What do we know about women, politics, and democracy in the United States? The last thirty years have witnessed a remarkable increase in women's participation in American politics and an explosion of research on female political actors, and the transformations effected by them, during the same period. Political Women and American Democracy provides a critical synthesis of scholarly research by leading experts in the field. The collected essays examine women as citizens, voters, participants, movement activists, partisans, candidates, and legislators. The authors provide frameworks for understanding and organizing existing scholarship; focus on theoretical, methodological, and empirical debates; and map out productive directions for future research. As the only book to offer "state of the field" essays on women and gender in U.S. politics, Political Women and American Democracy will be an invaluable resource for scholars and students studying and conducting women and politics research.

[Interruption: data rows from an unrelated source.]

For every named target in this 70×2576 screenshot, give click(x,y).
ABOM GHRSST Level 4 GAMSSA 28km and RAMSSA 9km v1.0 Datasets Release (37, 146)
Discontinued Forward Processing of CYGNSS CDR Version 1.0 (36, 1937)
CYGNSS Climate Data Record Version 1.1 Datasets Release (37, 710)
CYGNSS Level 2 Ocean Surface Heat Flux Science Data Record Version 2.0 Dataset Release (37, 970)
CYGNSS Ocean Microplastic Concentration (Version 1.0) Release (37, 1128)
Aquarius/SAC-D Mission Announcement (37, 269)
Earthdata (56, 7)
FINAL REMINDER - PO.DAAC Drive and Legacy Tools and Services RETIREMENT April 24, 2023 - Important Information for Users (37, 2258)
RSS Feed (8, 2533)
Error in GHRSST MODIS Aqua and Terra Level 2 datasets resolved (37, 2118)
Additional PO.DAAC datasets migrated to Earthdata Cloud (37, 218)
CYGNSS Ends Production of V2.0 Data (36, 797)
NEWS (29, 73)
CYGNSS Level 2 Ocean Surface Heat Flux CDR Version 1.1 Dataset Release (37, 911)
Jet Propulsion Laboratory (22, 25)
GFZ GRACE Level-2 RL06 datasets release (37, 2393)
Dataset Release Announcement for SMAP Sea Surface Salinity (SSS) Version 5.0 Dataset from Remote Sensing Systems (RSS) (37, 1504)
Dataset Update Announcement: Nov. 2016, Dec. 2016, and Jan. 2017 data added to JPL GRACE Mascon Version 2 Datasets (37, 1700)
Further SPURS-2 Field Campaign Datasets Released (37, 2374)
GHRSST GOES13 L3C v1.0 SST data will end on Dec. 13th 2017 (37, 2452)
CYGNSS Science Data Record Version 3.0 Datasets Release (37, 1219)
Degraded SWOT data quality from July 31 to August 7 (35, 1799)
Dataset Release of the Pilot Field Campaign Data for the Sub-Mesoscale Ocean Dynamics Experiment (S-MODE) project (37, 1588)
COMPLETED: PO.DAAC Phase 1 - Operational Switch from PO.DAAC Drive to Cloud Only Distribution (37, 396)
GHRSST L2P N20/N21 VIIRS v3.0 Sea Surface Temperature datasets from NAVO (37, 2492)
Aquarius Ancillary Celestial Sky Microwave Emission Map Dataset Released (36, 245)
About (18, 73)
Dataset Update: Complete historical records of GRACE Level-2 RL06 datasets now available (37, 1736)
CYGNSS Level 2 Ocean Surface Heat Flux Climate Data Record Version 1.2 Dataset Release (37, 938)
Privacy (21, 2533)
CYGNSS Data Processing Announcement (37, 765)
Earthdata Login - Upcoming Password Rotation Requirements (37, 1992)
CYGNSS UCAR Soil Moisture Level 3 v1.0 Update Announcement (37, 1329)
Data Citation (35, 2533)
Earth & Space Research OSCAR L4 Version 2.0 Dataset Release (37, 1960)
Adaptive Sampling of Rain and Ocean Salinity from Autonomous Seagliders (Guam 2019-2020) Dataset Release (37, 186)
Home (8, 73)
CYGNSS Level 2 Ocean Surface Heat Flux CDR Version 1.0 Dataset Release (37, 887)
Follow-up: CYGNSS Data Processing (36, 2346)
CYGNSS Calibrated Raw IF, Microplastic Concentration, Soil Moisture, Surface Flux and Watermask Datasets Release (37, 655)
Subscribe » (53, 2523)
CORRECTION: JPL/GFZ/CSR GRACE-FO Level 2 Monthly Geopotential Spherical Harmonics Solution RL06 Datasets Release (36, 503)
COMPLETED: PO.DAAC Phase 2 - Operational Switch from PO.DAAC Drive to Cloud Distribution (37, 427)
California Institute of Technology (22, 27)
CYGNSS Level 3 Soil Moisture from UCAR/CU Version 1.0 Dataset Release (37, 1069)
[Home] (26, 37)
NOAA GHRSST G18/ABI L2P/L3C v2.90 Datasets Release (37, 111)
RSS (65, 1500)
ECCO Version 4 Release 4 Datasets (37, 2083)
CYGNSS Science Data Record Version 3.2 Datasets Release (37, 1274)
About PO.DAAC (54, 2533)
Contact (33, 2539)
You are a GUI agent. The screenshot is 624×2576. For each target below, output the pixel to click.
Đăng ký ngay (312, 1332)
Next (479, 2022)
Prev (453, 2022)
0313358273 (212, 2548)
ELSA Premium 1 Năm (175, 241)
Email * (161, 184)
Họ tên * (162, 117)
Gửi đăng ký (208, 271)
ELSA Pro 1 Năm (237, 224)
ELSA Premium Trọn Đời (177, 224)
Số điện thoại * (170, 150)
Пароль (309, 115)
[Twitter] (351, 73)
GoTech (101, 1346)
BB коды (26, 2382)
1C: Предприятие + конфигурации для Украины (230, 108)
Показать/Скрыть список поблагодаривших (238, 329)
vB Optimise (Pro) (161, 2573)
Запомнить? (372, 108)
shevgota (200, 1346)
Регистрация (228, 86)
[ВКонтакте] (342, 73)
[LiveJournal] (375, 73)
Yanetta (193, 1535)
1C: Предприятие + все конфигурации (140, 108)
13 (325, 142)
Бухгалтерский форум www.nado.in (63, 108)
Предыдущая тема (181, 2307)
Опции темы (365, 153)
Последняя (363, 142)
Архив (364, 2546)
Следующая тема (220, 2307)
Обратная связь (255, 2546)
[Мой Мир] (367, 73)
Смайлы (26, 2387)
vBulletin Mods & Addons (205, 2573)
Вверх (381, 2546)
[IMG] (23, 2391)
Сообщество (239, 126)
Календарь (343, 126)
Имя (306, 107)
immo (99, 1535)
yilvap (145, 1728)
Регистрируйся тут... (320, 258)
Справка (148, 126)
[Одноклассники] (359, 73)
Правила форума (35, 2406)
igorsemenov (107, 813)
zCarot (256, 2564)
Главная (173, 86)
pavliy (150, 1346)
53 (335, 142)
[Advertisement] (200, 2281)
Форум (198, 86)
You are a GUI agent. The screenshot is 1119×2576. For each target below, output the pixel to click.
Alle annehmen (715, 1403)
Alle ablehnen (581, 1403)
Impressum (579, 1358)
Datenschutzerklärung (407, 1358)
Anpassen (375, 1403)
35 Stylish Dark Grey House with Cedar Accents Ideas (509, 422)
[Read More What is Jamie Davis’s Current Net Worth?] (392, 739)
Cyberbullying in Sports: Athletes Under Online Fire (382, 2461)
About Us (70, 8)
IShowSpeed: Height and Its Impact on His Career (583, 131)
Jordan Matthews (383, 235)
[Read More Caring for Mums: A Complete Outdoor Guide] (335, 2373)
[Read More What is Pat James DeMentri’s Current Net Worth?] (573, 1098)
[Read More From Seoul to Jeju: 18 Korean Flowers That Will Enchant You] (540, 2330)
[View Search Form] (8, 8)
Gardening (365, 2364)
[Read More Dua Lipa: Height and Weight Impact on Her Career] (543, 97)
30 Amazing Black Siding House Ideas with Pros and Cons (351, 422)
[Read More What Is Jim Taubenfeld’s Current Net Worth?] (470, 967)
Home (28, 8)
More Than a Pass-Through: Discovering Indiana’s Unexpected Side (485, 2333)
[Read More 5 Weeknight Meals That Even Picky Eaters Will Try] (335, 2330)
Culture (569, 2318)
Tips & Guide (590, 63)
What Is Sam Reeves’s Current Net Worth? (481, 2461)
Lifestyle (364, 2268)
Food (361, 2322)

(2002) Why Women Protest: Women's Movements in Chile, Cambridge University Press

What are the conditions under which women mobilize on the basis of their collective identity as women? This book compares two ideologically opposed examples of women's movements in Chile. It studies the women who mobilized against the democratically elected government of President Salvador Allende (1970-1973) and those who mobilized against the military dictatorship of General Augusto Pinochet (1973-1990). The study documents and explains the similarities that exist between these two very different movements in terms of the moment at which they emerge and the way in which they frame their demands.